Graham Vilter gazed solemnly out the main display of his personal ship, Endeavor. The tiny planet of Eipra Point gazed back, its atmosphere casting a sparkling glow all around the small sphere.
Hues of purple and green swirled around the planet, a collage of colors that would have taken any ordinary traveler’s breath away. As it was, Graham Vilter did allow himself a moment of frivolity, watching the amethyst waters of the planet dance over the display.
He had only visited Eipra Point twice in his life — once to pledge his allegiance to the Tzannic Council and receive his Consulateship, and once to meet his blushing new fiancé on her way from the Tzannic Moons.
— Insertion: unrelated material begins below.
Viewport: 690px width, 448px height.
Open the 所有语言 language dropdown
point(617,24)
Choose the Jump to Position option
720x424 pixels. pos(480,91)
The planet of Eipra Point served as home to the opulent high society of the POLIS. Tzannic Councilmen, Terran Nobles, Barons and Baronesses of unaligned planets — Eipra Point was a mixing pot of the high and mighty families across the universe.
Graham Vilter adored it.
Unfortunately for him, however, this particular trip was not one of pleasure. After his brief moment of adoration for the view, he turned his thoughts back to important matters. Serious matters.
He fingered the scansafe pouch in his pocket, and the comm drive hidden within.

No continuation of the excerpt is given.